It's individual journalists that take the grants, they take the interviews with discredited people, they refuse to cover one side of the story because they were convinced by the other side that they're on the Right Side Of History, etc. If you make editors responsible for all that then what are journalists? Robots?
> Most journalists don't have the background to know whose papers replicate and whose do not
Yet volunteer bloggers regularly manage to not only read papers, they find specific problems with them.
The core problem here is that journalism as a field culturally accepts very low standards, and has no interest in raising them. Journalists are trained not to think too hard about anything and to distrust anyone who does, which is why independent journalism has such a different flavor to it. During COVID you could go to the legacy media and read a headline like "Lockdowns saved 3.1 million lives" which would quote a press release from a university. Then a few hours later you could go read some blog by some random anonymous dude and get a list of five massive and obvious methodology errors that rendered the underlying paper deceptive propaganda, problems of the sort that you didn't need any expertise to notice.

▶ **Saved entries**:
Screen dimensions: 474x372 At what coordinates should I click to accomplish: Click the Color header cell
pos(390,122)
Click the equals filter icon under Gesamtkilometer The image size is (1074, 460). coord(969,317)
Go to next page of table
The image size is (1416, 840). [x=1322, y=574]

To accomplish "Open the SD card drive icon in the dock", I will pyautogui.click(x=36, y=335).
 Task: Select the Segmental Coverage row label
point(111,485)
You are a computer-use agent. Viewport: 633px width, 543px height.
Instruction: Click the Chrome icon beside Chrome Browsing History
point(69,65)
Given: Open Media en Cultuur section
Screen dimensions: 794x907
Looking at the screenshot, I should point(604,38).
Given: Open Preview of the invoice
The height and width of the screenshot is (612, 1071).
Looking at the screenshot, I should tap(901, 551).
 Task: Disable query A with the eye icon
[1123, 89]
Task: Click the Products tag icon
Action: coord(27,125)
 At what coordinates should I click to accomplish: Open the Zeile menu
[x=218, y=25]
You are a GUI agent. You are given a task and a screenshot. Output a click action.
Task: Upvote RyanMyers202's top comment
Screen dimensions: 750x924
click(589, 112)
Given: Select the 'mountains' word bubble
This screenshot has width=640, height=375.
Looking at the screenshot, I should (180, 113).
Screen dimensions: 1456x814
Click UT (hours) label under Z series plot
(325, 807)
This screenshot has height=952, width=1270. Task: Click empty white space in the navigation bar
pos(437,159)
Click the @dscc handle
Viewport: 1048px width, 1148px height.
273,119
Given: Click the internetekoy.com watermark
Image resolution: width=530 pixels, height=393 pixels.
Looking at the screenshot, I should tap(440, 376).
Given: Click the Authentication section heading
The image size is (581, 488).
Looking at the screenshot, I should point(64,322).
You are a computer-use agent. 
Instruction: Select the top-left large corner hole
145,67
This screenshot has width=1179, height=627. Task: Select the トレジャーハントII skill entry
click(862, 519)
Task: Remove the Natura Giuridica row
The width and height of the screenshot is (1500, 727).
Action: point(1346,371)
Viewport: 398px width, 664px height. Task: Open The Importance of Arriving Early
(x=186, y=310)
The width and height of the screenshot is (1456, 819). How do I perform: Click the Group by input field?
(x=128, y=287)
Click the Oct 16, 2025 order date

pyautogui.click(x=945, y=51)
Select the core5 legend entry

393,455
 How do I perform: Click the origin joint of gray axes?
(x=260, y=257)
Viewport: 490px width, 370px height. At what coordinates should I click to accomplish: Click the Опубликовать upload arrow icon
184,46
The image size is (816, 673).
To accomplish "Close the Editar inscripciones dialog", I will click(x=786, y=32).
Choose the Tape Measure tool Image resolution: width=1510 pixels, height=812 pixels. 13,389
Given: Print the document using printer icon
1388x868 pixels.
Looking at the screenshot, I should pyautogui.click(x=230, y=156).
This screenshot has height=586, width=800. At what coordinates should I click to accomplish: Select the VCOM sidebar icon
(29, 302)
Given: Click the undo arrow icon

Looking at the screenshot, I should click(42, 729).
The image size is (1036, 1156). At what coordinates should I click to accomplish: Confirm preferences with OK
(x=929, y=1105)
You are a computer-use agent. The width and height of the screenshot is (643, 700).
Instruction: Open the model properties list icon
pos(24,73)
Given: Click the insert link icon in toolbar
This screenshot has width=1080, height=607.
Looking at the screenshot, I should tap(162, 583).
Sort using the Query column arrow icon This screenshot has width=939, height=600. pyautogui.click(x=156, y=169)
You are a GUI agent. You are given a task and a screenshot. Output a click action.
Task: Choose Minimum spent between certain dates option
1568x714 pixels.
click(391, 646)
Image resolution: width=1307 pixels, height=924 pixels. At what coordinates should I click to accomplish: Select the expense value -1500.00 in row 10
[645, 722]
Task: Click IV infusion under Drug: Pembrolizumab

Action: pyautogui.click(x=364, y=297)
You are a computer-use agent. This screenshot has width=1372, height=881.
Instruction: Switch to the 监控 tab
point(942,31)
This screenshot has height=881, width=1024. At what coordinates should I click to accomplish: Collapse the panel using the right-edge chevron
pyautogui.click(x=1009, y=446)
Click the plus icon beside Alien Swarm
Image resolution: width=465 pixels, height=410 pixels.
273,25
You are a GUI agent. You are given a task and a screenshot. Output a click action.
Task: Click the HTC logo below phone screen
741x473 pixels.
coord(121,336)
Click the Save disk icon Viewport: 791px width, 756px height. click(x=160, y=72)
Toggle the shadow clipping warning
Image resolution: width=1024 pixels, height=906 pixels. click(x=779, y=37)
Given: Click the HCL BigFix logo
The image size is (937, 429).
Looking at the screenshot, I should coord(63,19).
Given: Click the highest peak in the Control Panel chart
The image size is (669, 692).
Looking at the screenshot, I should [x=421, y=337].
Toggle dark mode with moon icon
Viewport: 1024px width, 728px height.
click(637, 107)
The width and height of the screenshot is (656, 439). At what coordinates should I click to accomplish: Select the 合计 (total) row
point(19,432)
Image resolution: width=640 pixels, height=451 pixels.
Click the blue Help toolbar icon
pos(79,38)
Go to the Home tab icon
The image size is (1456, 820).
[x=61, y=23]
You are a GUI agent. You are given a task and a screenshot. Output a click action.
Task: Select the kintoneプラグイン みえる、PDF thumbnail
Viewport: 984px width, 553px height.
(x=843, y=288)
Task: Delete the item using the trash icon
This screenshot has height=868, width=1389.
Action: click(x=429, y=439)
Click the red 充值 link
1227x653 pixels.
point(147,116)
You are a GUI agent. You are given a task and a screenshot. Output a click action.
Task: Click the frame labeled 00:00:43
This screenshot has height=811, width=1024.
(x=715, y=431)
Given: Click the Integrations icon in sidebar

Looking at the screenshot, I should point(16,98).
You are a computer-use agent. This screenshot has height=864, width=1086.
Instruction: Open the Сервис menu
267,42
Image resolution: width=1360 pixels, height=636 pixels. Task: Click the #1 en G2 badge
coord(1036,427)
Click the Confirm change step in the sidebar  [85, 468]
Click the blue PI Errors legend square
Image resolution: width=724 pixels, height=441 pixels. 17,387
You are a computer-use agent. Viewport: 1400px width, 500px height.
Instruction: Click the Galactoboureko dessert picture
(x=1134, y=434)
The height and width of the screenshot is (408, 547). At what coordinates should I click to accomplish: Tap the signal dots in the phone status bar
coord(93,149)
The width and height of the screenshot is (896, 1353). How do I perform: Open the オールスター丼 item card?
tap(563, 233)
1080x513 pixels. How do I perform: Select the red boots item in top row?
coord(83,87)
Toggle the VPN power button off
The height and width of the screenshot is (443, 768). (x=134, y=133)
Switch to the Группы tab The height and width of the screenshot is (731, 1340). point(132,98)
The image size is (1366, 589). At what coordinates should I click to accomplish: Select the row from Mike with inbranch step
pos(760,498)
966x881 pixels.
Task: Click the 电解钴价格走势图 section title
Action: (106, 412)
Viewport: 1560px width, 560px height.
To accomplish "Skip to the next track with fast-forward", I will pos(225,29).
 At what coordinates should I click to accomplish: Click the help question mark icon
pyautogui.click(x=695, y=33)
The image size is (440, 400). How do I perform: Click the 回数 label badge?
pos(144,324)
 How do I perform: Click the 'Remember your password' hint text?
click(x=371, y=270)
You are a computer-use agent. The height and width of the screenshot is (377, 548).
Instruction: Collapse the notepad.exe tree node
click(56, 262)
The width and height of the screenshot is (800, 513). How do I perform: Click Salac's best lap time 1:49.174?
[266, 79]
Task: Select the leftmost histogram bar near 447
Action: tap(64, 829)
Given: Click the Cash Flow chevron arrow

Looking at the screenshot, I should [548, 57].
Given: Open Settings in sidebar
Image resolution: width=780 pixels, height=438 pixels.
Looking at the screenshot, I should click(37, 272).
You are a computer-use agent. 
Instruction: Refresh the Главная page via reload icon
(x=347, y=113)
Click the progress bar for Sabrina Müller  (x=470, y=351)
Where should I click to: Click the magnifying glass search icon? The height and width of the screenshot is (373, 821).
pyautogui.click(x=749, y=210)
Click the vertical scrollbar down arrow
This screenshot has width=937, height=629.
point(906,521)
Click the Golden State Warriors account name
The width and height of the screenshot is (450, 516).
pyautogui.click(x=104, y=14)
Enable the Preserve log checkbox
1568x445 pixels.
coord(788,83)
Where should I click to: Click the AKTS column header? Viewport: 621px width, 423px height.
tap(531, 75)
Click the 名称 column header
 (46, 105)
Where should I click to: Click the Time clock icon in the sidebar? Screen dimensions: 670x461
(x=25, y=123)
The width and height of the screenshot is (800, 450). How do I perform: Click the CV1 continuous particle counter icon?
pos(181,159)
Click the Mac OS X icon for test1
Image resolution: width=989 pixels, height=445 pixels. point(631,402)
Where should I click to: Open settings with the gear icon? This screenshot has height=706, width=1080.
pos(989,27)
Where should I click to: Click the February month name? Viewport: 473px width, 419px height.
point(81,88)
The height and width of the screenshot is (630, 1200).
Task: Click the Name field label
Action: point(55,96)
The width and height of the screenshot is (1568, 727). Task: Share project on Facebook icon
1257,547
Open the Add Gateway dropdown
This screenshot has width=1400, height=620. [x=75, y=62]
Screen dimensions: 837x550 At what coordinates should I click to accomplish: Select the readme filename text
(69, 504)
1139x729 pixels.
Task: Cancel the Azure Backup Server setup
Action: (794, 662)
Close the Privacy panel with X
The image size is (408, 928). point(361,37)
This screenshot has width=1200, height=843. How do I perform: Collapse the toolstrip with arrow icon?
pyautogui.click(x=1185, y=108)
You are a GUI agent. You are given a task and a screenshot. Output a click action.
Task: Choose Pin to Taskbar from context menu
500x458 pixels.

▶ **Required work**: Carry the comment on journalistic standards forward, starting right after its final sentence. The items above have no connection to the comment on journalistic standards.

▶ **Your response**:
Normies see this and think maybe people who can't pull off amazing feats of investigation like reading publicly available PDFs shouldn't be journalists?
In journalistic culture not only won't they do things like this, they train their readers and each other to systematically ignore such investigations because they aren't "credible sources". But that's so wrong. They are credible sources, because they systematically prove their claims and over time that creates more credibility than whatever photocopier for academic opinions is being presented by the newspapers today.